**** Lesetext ****
Toten-Andacht in Berlin: „Ein Signal der Menschlichkeit“

In Berlin-Reinickendorf wurde erstmals eine Andacht für einsam Verstorbene gefeiert. Der Bezirk ließ sich von datenschutzrechtlichen Bedenken nicht hindern.

226 Kerzen brannten am Sonntagabend auf den Stufen zum Altar der Evangelischen Apostel-Paulus-Kirche in Hermsdorf, dazwischen lagen rote Rosenblüten. Jede der Kerzen erinnerte an einen Menschen, der im abgelaufenen Jahr von der Ordnungsbehörde des Bezirks Reinickendorf bestattet worden war, weil der Tote entweder keine Angehörigen hatte, oder diese Angehörigen zu Lebzeiten den Kontakt abgebrochen hatten.

Reinickendorf ist der erste Bezirk, der sich von datenschutzrechtlichen Bedenken nicht daran hindern ließ, für diese Verstorbenen eine würdige Gedenkfeier auszurichten. Eine Gruppe von Bürgern, zu denen als treibenden Kräfte Gesundheitsstadtrat Uwe Brockhausen (SPD), Patrick Larscheid, der Leiter des Gesundheitsamtes und Andreas Hertel, der Pfarrer der evangelischen Apostel-Paulus-Gemeinde gehörten, sowie Silvane Ehrhardt vom Beerdigungsinstitut, hatten zu der Feier in die Kirche eingeladen. Etwa

50 Menschen waren der Aufforderung gefolgt. Sie hörten die Namen aller 226 Verstorbenen, in wechselnder Reihenfolge von Patrick Larscheid und Andreas Hertel verlesen, sowie zum Anlass passende Gedichte und einfühlsame Musik, gespielt von Monika Schubert, Marc Ringel, Sidonie Klein und Sabrina Kaeber auf Querflöten und Posaune.

Vielfältige Schicksale

Uwe Brockhausen versuchte in einleitenden Worten die Schicksale jener Menschen zu beschreiben, deren letzten irdischen Weg die Ordnungsbehörden organisieren mussten. Man könne nur vermuten, dass die meisten von ihnen nicht auf der Sonnenseite des Lebens gestanden haben, sagte er. Es sei ein Signal der Menschlichkeit, eine solche Trauerfeier mit der Verlesung der Namen abzuhalten, denn der Mensch sei erst tot, wenn niemand mehr an ihn dächte, mahnte er unter Bezug auf ein Brecht-Zitat.
****
Aufgabe:
Setzen Sie den Bericht über die Andacht für einsam Verstorbene in Berlin-Reinickendorf im Anschluss an dessen letzten Satz fort.
**** Extrahierte Daten ****
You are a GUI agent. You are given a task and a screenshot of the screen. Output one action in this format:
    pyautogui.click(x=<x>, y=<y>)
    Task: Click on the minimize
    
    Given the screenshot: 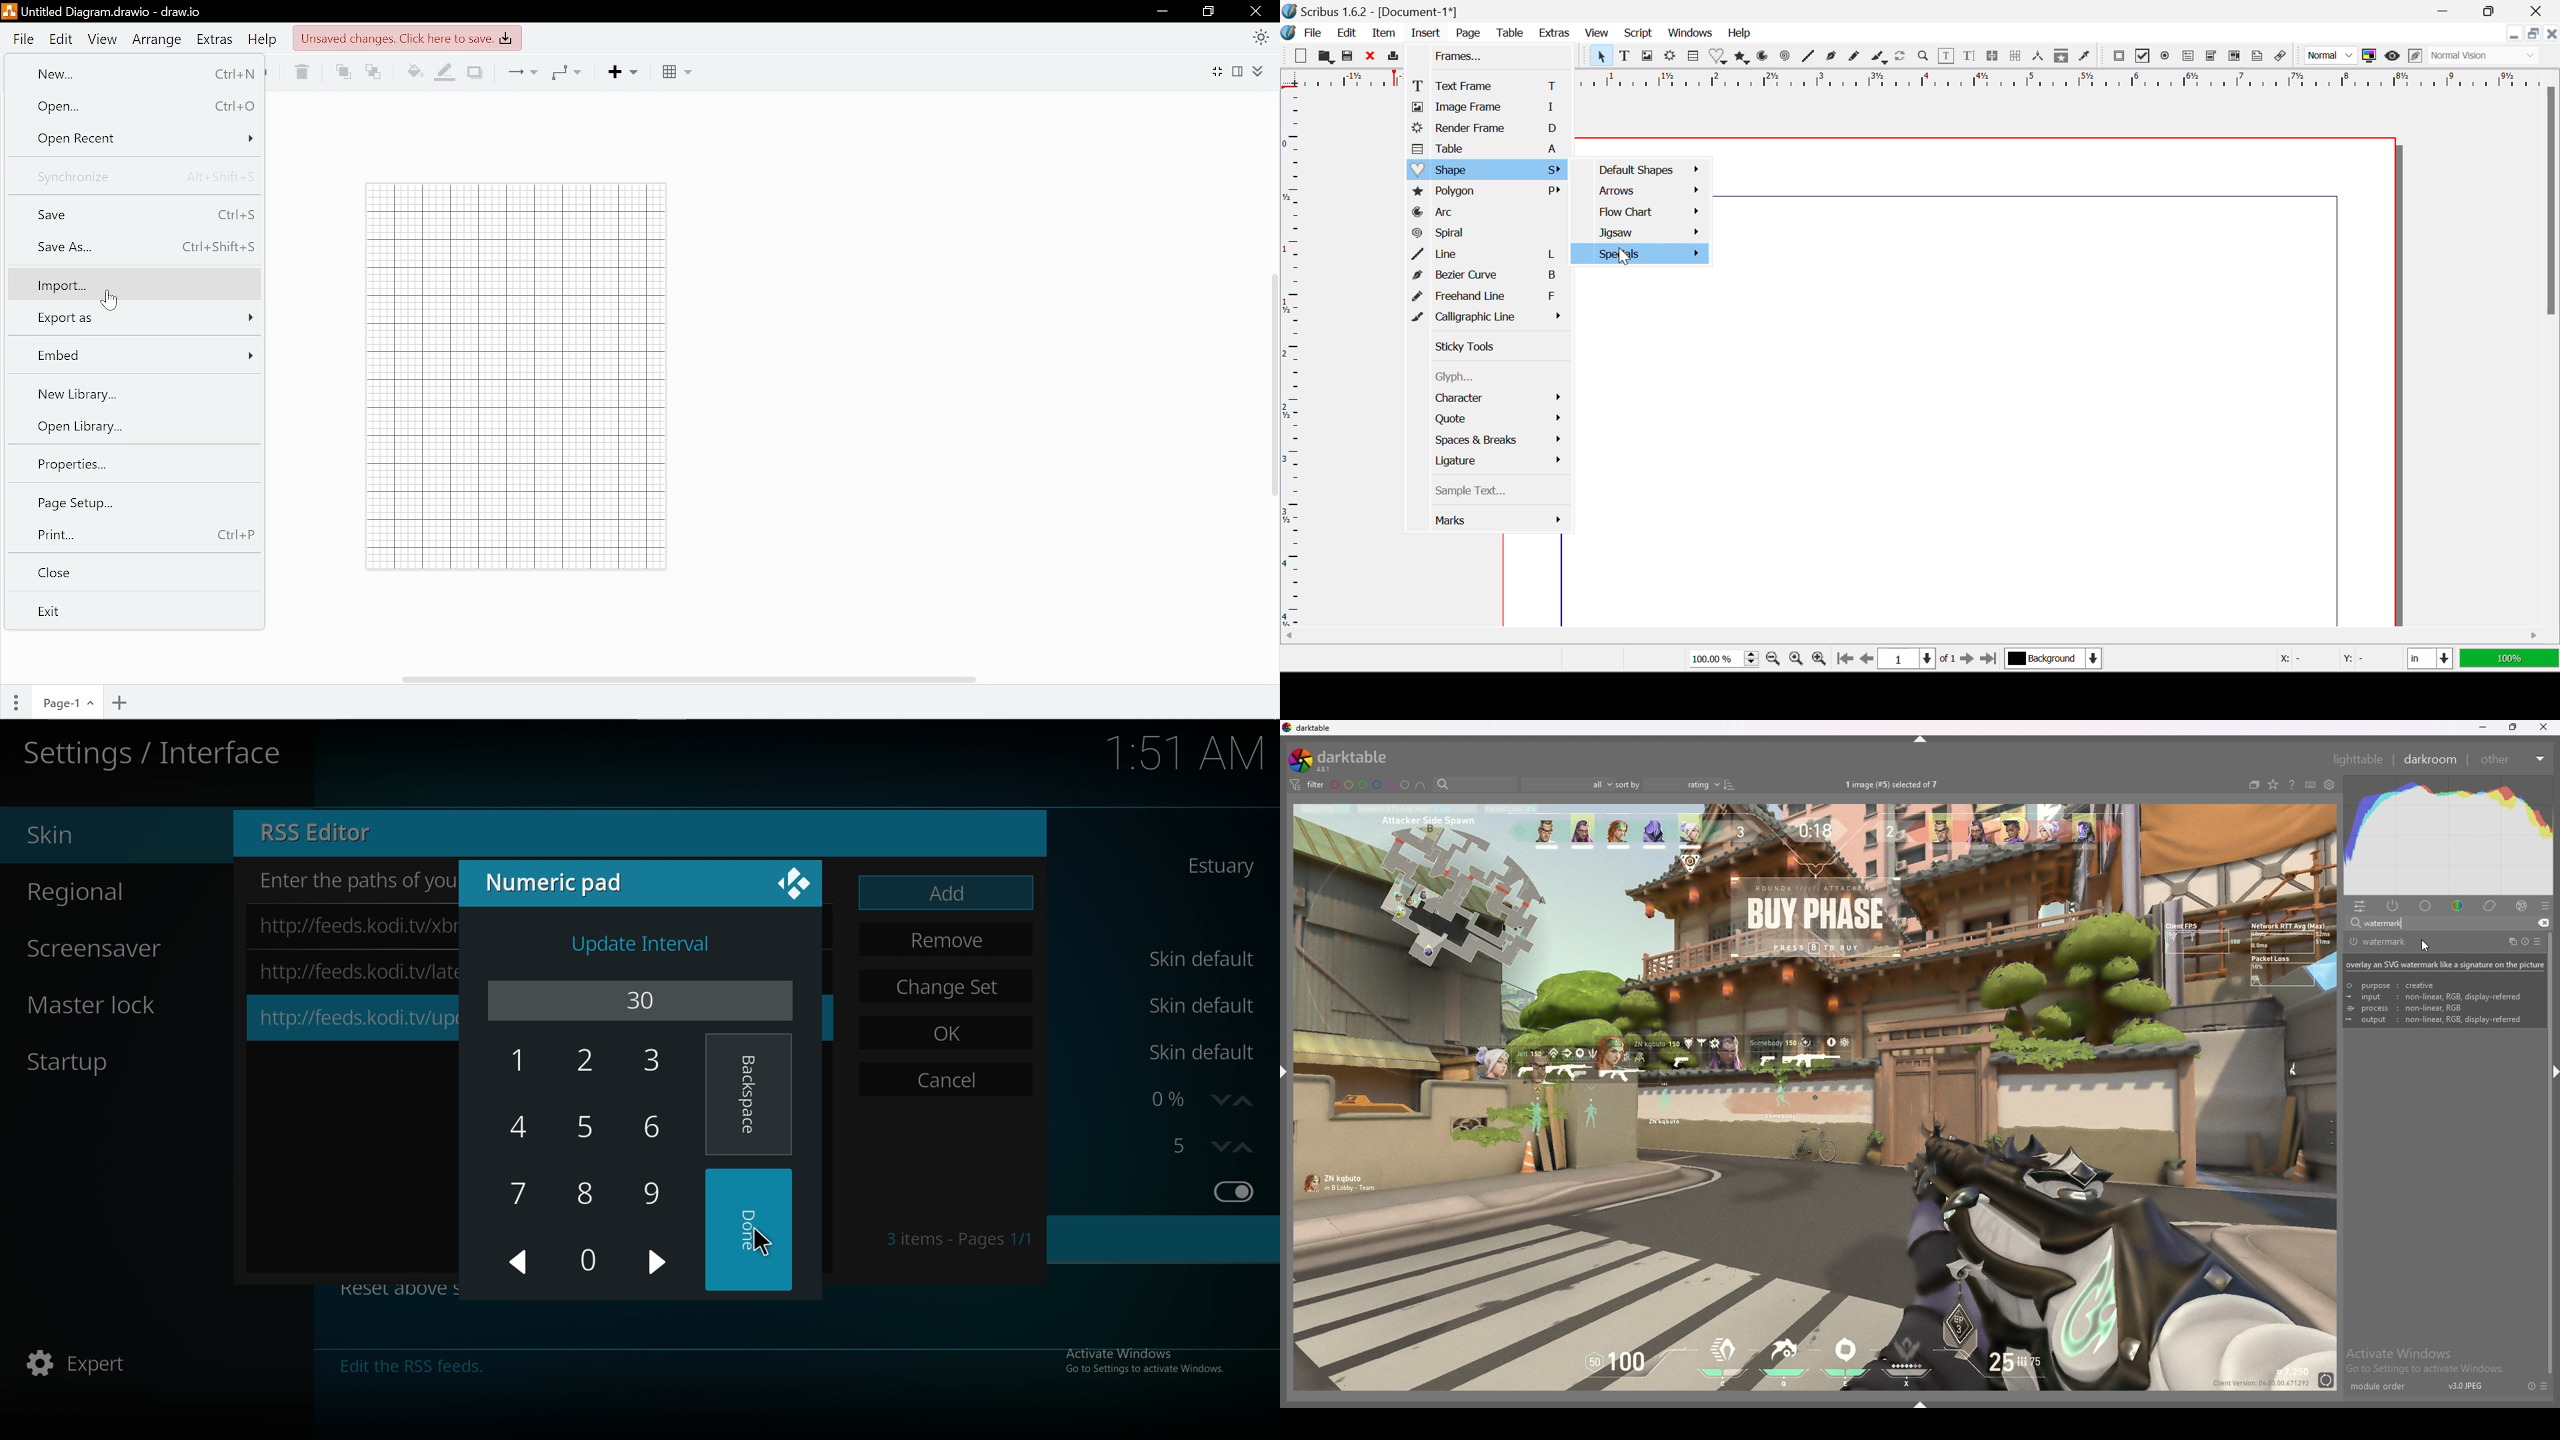 What is the action you would take?
    pyautogui.click(x=2483, y=727)
    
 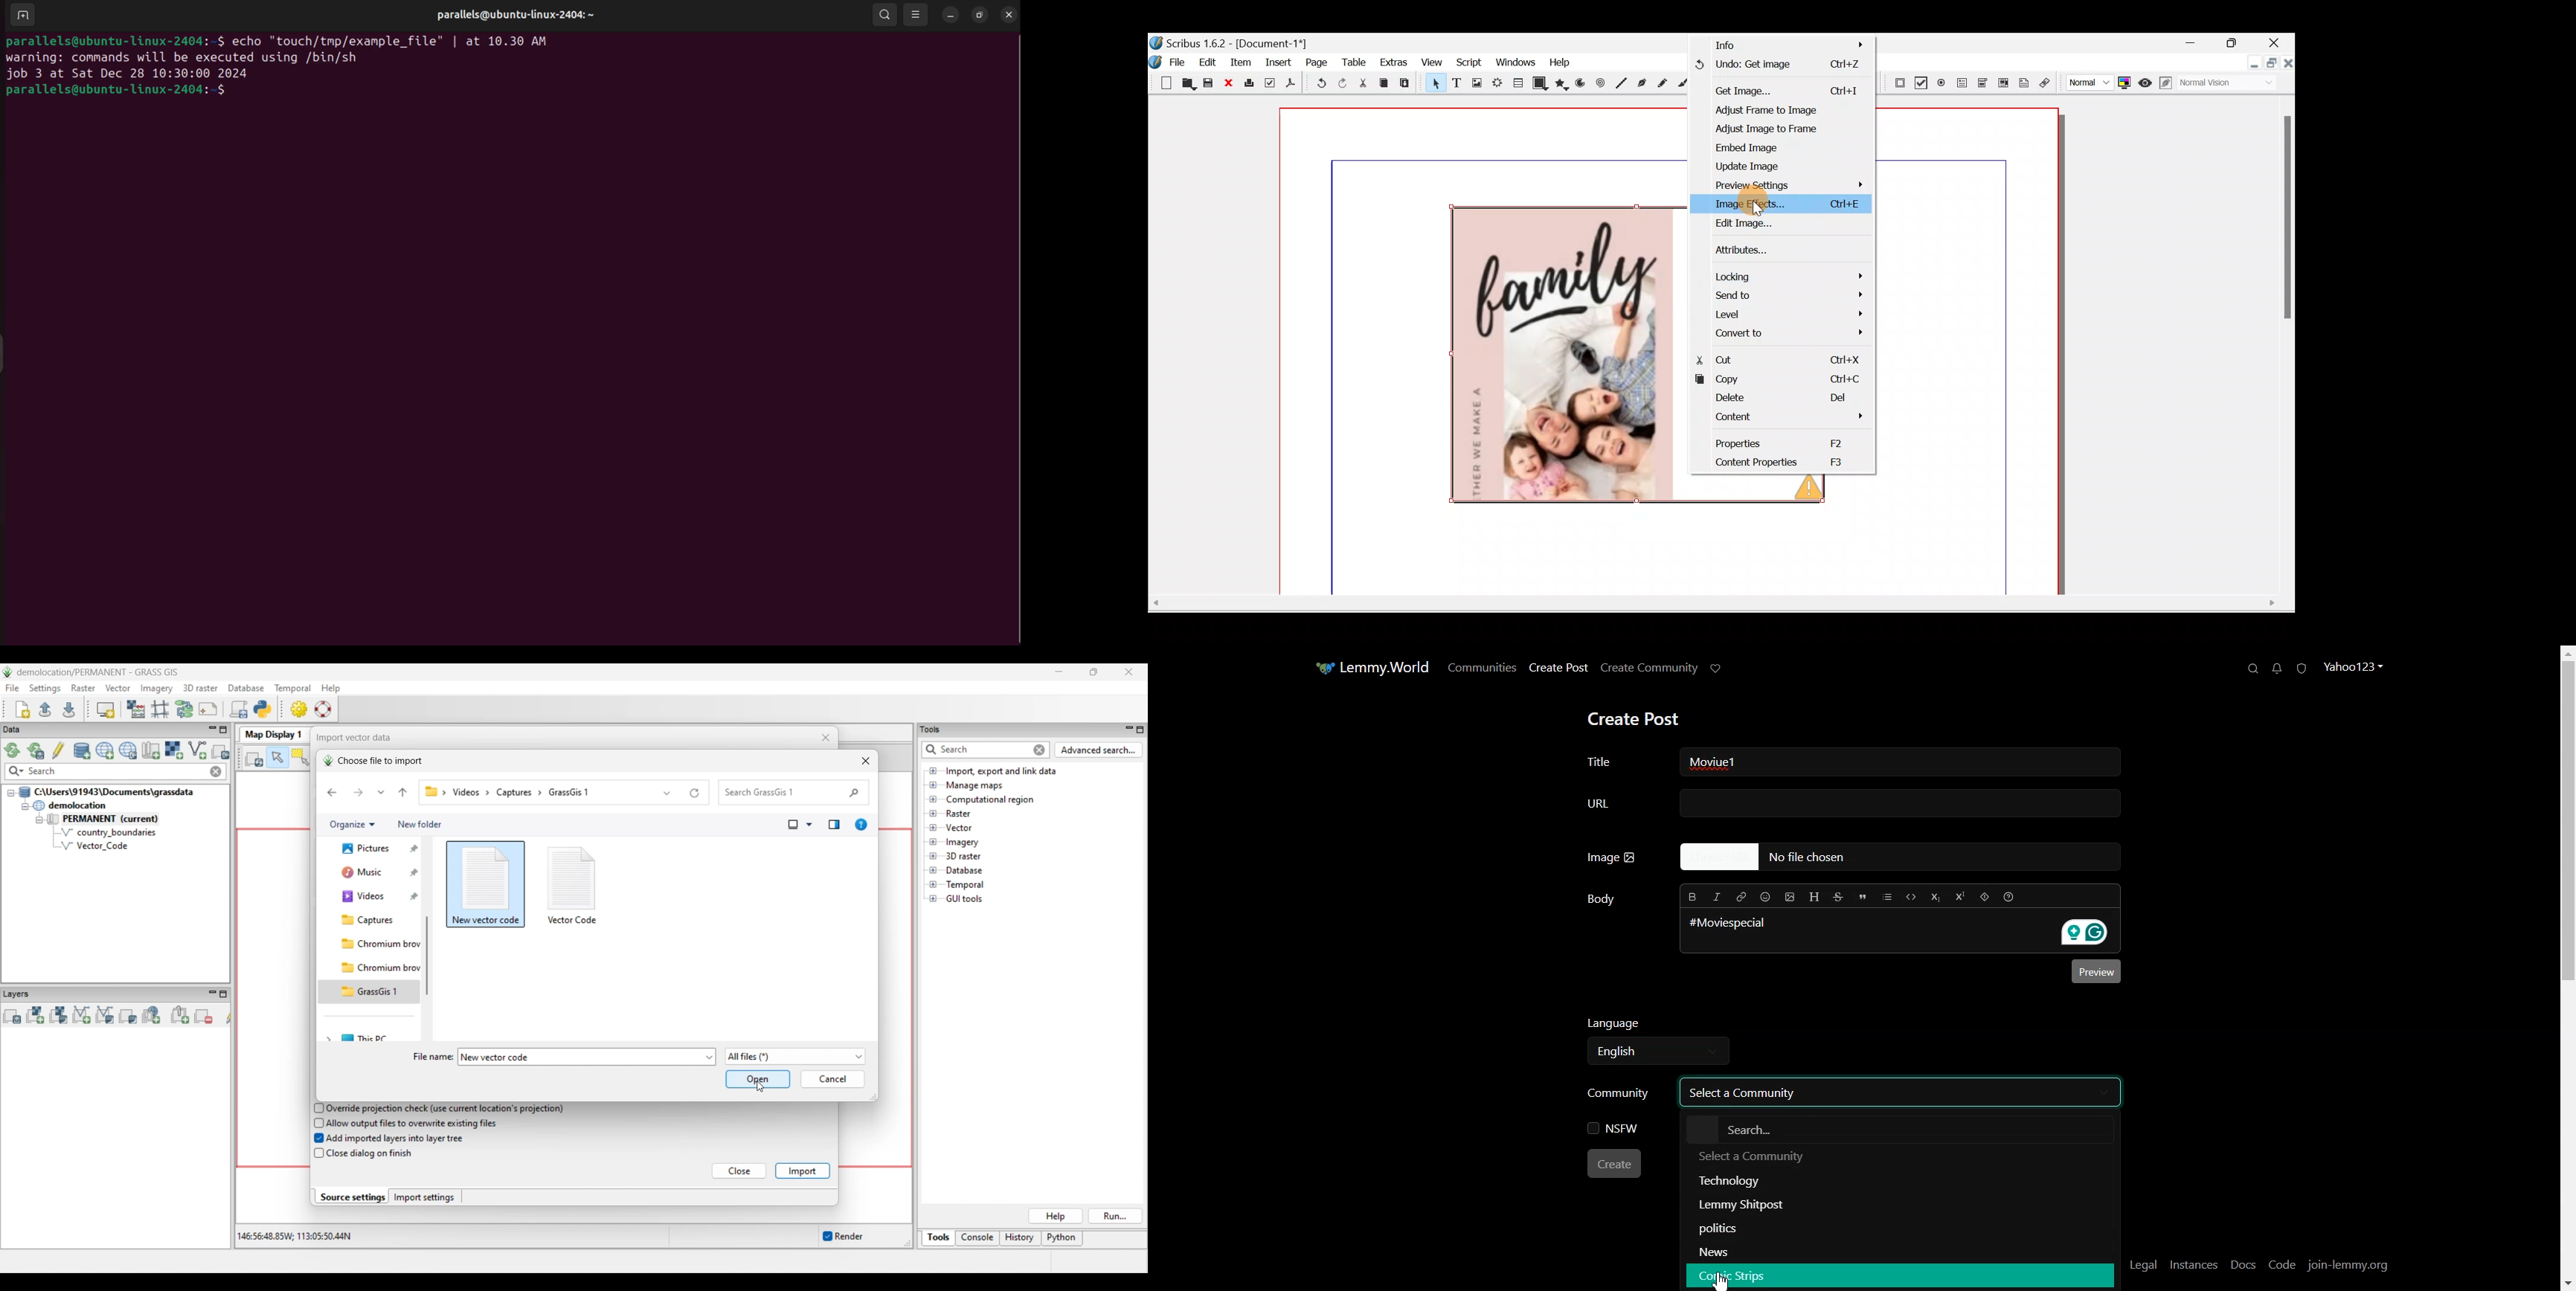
****
Antwort:
Wie vielfältig die Schicksale der Menschen waren, deren Urnen auf dem Alten Domfriedhof in Mitte beigesetzt wurden, zeigte Patrick Larscheid, ohne Namen zu nennen, an vier Beispielen auf. Da war der im achten Lebensjahrzehnt verstorbene Wittenauer, der zwei Jahre unentdeckt tot in seiner Wohnung lag, obwohl der Sohn nur wenige hundert Meter entfernt wohnte. Da war der einsame Flüchtling, der den gefährlichen Weg über das Mittelmeer geschafft hatte, und dann im Tegeler Fließ ertrank.

Da war die alleine lebende Frau, die ermordet und deren Leiche weit weg von Berlin verscharrt worden war. Und dann der Mann, um dessen Beisetzung sich nach dem Tod keine der sieben Töchter kümmerte – weil er die Mutter der ersten der Töchter brutal gequält und die der sechs anderen erschossen hatte. Da wäre dann, erklärte Patrick Larscheid die Rechtslage, es eine „unbillige Härte“ gewesen, wenn man die Familie zur Begleichung der Beerdigungskosten herangezogen hätte.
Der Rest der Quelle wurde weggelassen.